Microcontrollers

Instructions form the basis of all digital computing. A piece of binary data, called an instruction, contains information about the specific operation to be carried out. There are arithmetic operations such as addition and subtraction, branch operations such as jump to another piece of code, data transfer operations such as loading or copying data from one place to another, bit instructions such as clearing and shifting data, and control instructions such as putting the microcontroller into a sleep mode.

Families of microcontrollers and microprocessors each have their own specific instructions that they are capable of carrying out. Each instruction is composed of a string of binary numbers containing

The word size (number of bits) of an instruction must be long enough to contain the opcode and all operands. For every \(n\) opcodes, \(\lceil \log_2(n)\rceil\) bits of data are required to differentiate between the different opcodes, assuming that expanding opcodes (described in Section 4.2) are not used. (For example, if there are 40 operations, 6 bits of the instruction are necessary to store the opcode.) Depending on the word size of an instruction (which is typically a fixed value set by the manufacturer of the microcontroller), the number of operations and size of opcodes may be limited.

Machine language consists of each instruction written out in binary. These binary values are stored in the program memory of a microcontroller. Machine language can be very tedious to write and difficult to debug because it’s written in binary.

Every instruction is parsed in hardware by an instruction decoder (Section 2.2), which then routes the appropriate control and data signals to the arithmetic and logic unit (ALU, Section 2.3).

Assembly language uses mnemonic codes to refer to each instruction and uses names for operands. Because assembly uses words instead of binary, it is much easier to both write and read. Being familiar with the allowable instructions on a microcontroller means that code can be written very efficiently and compactly; assembly code generally uses less memory and takes less time to execute than code written using higher-level languages.

Assembly instructions can be conceptualized using register-transfer language (RTL). This is used to define the modification of the hardware affected by a particular instruction with respect to each of the operands. For example, an addition instruction could be represented in register-transfer language as Rd ← Rd + Rr, where Rd is used to represent the destination of the result (and source of one of the addends) and Rr is used to represent the source of the other addend. This depiction indicates that the contents of the source and destination will be added together with the result stored into the destination.

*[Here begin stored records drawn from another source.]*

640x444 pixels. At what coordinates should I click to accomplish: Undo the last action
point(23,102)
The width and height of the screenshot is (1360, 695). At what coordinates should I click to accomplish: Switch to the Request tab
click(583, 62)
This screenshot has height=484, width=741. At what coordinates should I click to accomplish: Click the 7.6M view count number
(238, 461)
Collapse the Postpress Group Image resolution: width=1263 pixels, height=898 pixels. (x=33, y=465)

Assembly is not a universal language; the actual instructions will be dictated by the processor. 8-bit AVR microcontrollers will share a set of assembly instructions, but those could not necessarily be used to program in assembly on any other microcontroller. For this reason, assembly code cannot be copy/pasted directly from an AVR microcontroller to an Intel processor, for example. The ATmega328P, being an AVR microcontroller, uses the AVR instruction set. AVR assembly is discussed in more detail in Chapter 15.

After assembly code is written, it is converted into machine code by an assembler prior to being stored in the microcontroller.

High-level programming languages use functions, abstractions, and/or symbolic notation to describe the operation of the microcontroller. This is typically easier to write than assembly code, as it does not require the user to have a direct knowledge of the available instruction set. For example, arithmetic operations are executed using common symbols (+ for addition, - for subtraction, and so on). A compiler converts the high-level language code into machine instructions. A good compiler will attempt to optimize the high-level language as much as possible by using the fewest number of instructions to execute each operation. Examples of high-level languages are C, C++, Python and Visual Basic.

Using high-level languages means that more time can be spent working on algorithms rather than on the specifics of what machine instruction(s) to use. High-level programs in the same language can more-or-less be recycled from one microcontroller to another (with caveats, not all registers have the same names, some functions may be a bit different, etc.). C concepts that are pertinent to microcontroller programming are discussed in more detail in Chapter 14.

Compilers ensure that the high-level programming language code is correct, both in syntax and in memory allocation. Errors or warnings are usually displayed in these cases, and codes with errors are not loaded onto the microcontroller. Once the code is correct, the compiler takes the code and converts it into assembly language, and from there generates a HEX file which contains all of the machine code that needs to go into memory on the microcontroller.